17 percent of all sun-like stars have planets one to two times the diameter of Earth orbiting close to their host stars, according to a team of astronomers who created their estimate based on an analysis of the first three years of data from NASA's Kepler mission. Thousands of potential exoplanets have been detected, which is good news for those searching for habitable worlds outside our solar system.
To find planets, the Kepler telescope captures repeated images of 150,000 stars in a region of the sky in the constellation Cygnus. The data are analyzed by computer software in search of stars that dim briefly as a result of a planet passing in front, a transit. For planets as large as Jupiter, the star may dim by 1 percent, or one part in 100, which is easily detectable.
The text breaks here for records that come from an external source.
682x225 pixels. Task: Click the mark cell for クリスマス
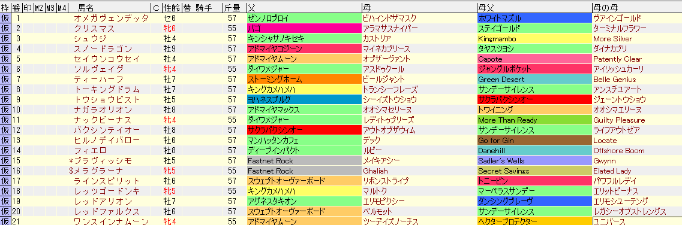(x=28, y=28)
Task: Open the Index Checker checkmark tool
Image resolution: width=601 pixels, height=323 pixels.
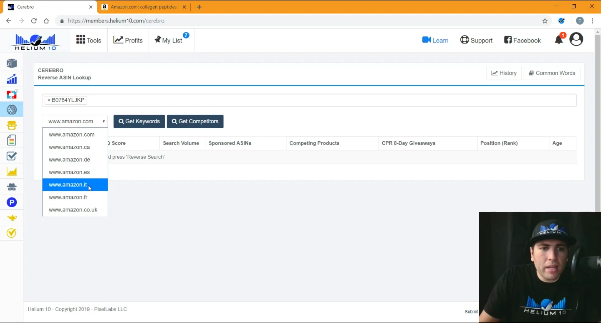Action: click(11, 156)
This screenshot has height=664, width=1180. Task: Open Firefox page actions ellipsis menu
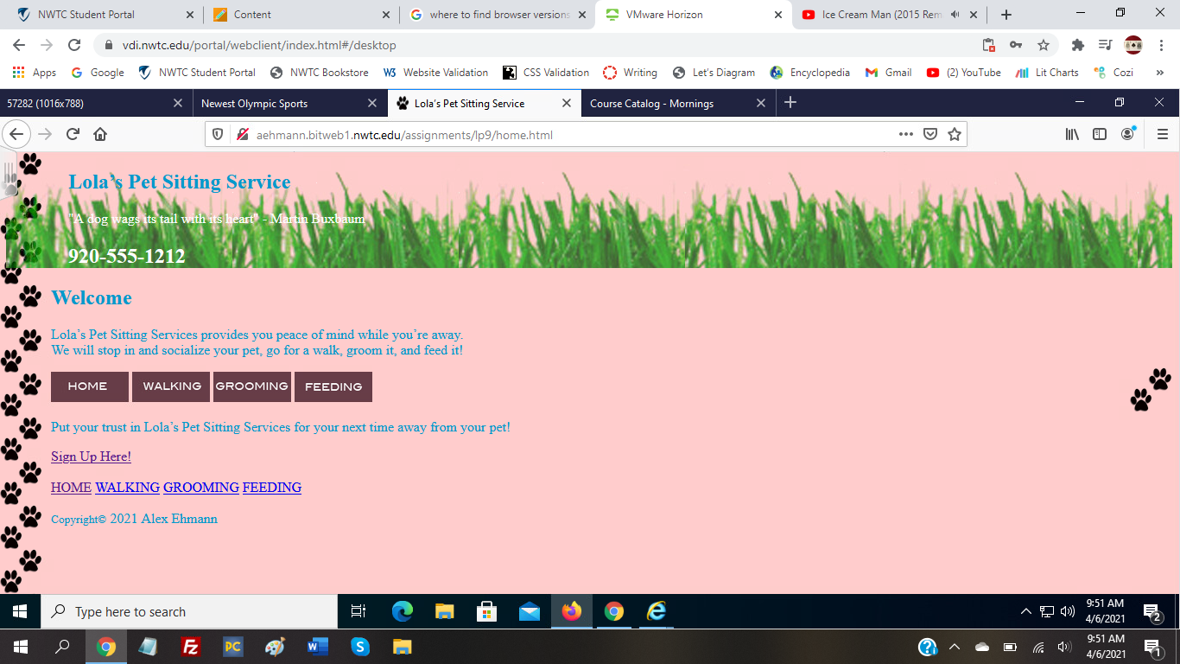point(905,134)
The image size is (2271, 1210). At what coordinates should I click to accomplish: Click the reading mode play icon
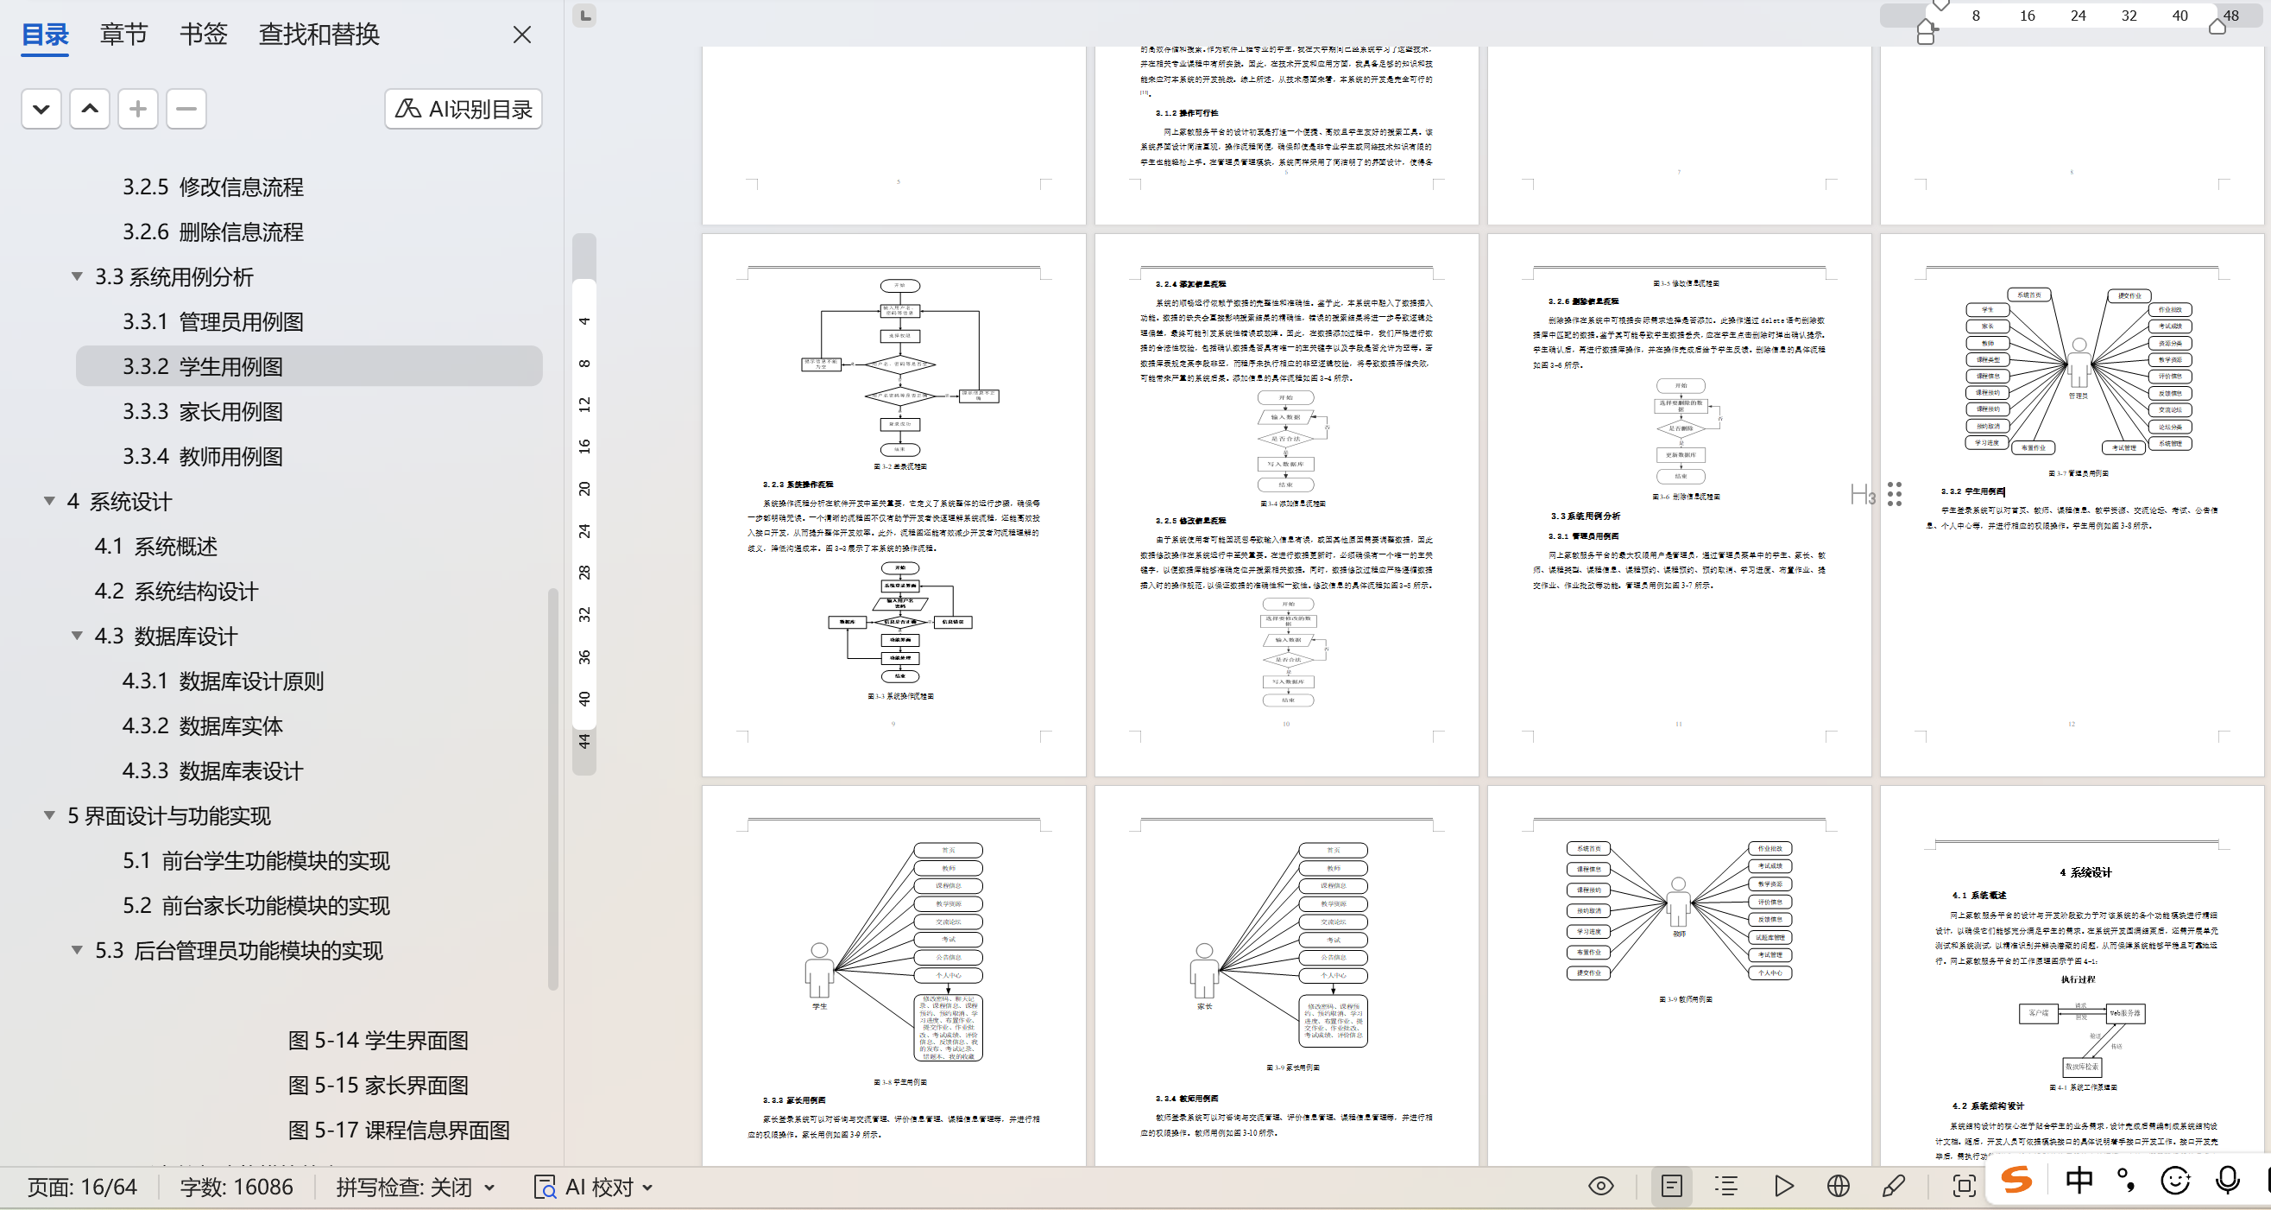pyautogui.click(x=1783, y=1186)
A planet as small as Earth, however, dims the star by one part in 10,000, which is likely to be lost in the noise.
This estimate includes only planets that circle their stars within a distance of about one-quarter of Earth's orbital radius, well within the orbit of Mercury - the current limit of Kepler's detection capability. Further evidence suggests that the fraction of stars having planets the size of Earth or slightly bigger orbiting within Earth-like orbits may amount to 50 percent.
Planets one to two times the size of Earth are not necessarily habitable. Painstaking observations show that planets two or three times the diameter of Earth are typically like Uranus and Neptune, which have a rocky core surrounded by helium and hydrogen gases and perhaps water. Planets close to the star may even be water worlds – planets with oceans hundreds of miles deep above a rocky core.
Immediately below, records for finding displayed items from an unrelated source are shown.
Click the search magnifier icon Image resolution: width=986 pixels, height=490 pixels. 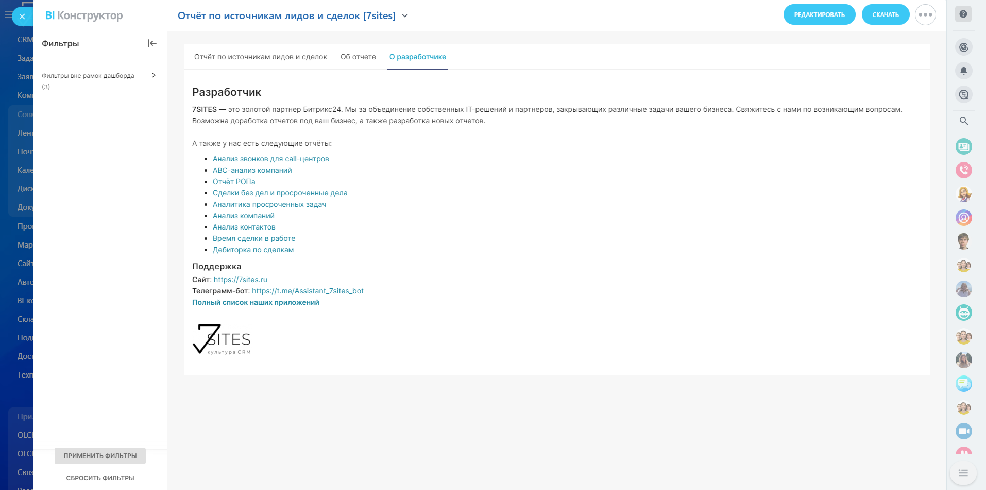point(963,121)

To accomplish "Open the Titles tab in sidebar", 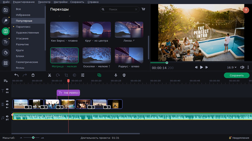I will (6, 42).
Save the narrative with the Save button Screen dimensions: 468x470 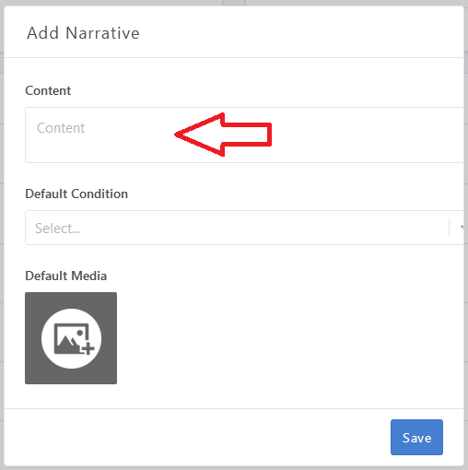416,437
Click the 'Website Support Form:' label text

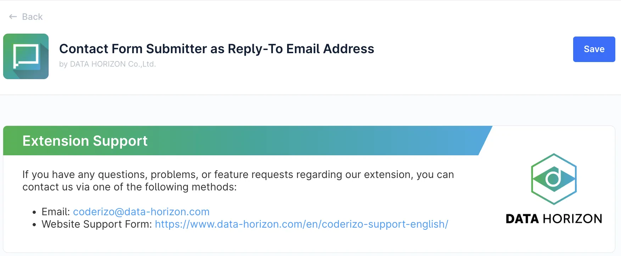pyautogui.click(x=96, y=224)
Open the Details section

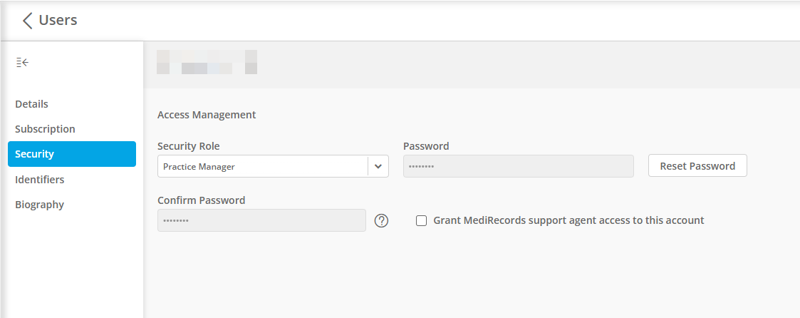coord(31,103)
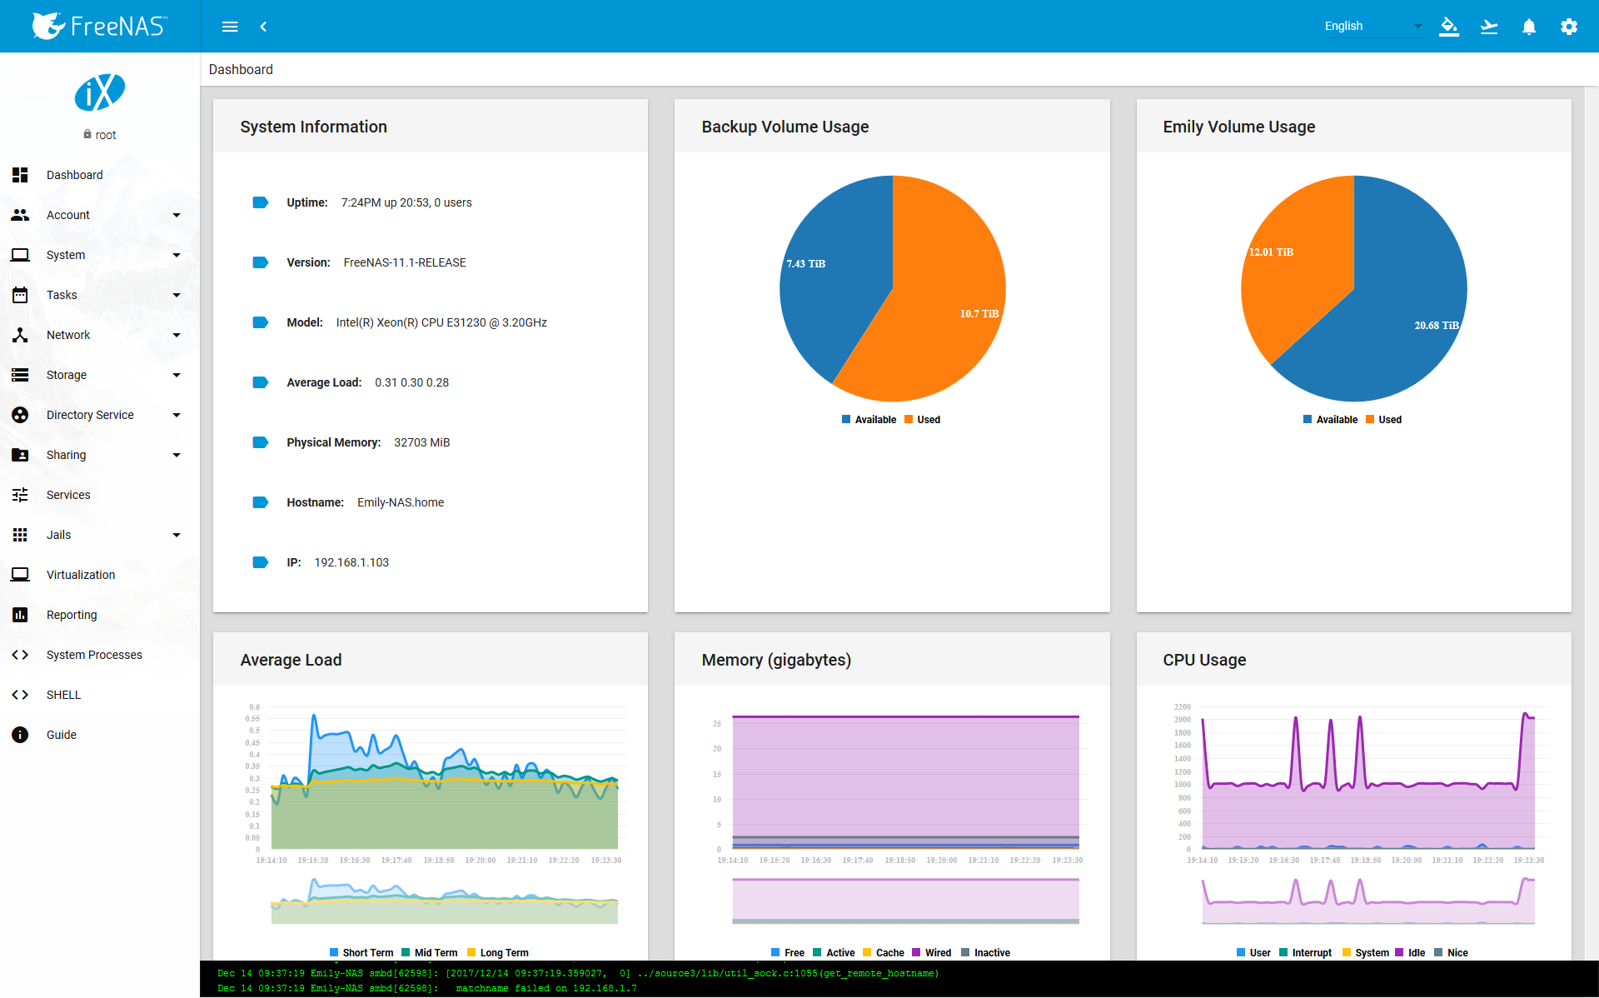Viewport: 1599px width, 998px height.
Task: Click the iX logo in the sidebar
Action: (x=100, y=92)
Nevertheless, planets between one and two times the diameter of Earth may well be rocky and, if located within the Goldilocks zone – not too hot, not too cold, just right for liquid water – could support life.
"Kepler's one goal is to answer a question that people have been asking since the days of Aristotle: What fraction of stars like the sun have an Earth-like planet?" said Andrew Howard of the Institute for Astronomy at the University of Hawaii. "We're not there yet, but Kepler has found enough planets that we can make statistical estimates."
The estimates are based on a better understanding of the percentage of big Earth-size planets that Kepler misses because of uncertainties in detection, which the team estimates to be about one in four, or 25 percent.
U.C. Berkeley graduate student Erik Petigura spent the past two years writing a software program called TERRA, for Transiting Exoearth Robust Reduction Algorithm, which is very similar to Kepler's pipeline. They then fed TERRA simulated planets to test how efficiently the software detects Earth-size planets.
"It may seem crazy to spend two years redoing what the Kepler team has already done, but the question we are asking – How many Earth-size planets are we missing? – is so important that we wanted to do it separately for cross-validation," he said.
After measuring the fraction of planets missed by TERRA, the team corrected for this and conducted a thorough analysis of 12 of the 13 quarters of Kepler observations freely available on the Internet. They identified 119 Earth-like planets ranging in size from nearly six times the diameter of Earth to the diameter of Mars. Thirty-seven of these planets were not identified in previous Kepler reports.
The analysis confirmed that the frequency of planets increases as the size decreases, which Howard and the Kepler team reported last year. Perhaps 1 percent of stars have planets the size of Jupiter, while 10 percent have planets the size of Neptune. Marcy compared this to rocks on a beach – large boulders are rare, stones are more common, and pebbles extremely abundant.
Unlike the beach, where sand grains and flecks are even more abundant, Petigura's team now estimates that the abundance of planets stops rising at about twice Earth's diameter and remains the same until the size of Earth, the limit of their analysis. This corrects an impression left by Howard's earlier paper that the frequency of Earth-size planets actually decreases below twice Earth's diameter.
"A year ago, Kepler had found only a few planets smaller than twice Earth's diameter, far fewer than would be expected if you extrapolate downward from the abundances of larger planets," Petigura said. Accounting for planets that Kepler misses still means that "big Earths" are one third as abundant as would be expected if the rising trend continued below twice the diameter of Earth.
Howard noted, however, that if 17 percent of all stars have Earth-size planets within the orbit of Mercury, "where are they in our solar system? Maybe our solar system is an anomaly compared to the great variety of stars."
Presented at a session on the Kepler mission during the American Astronomical Society meeting in Long Beach, California.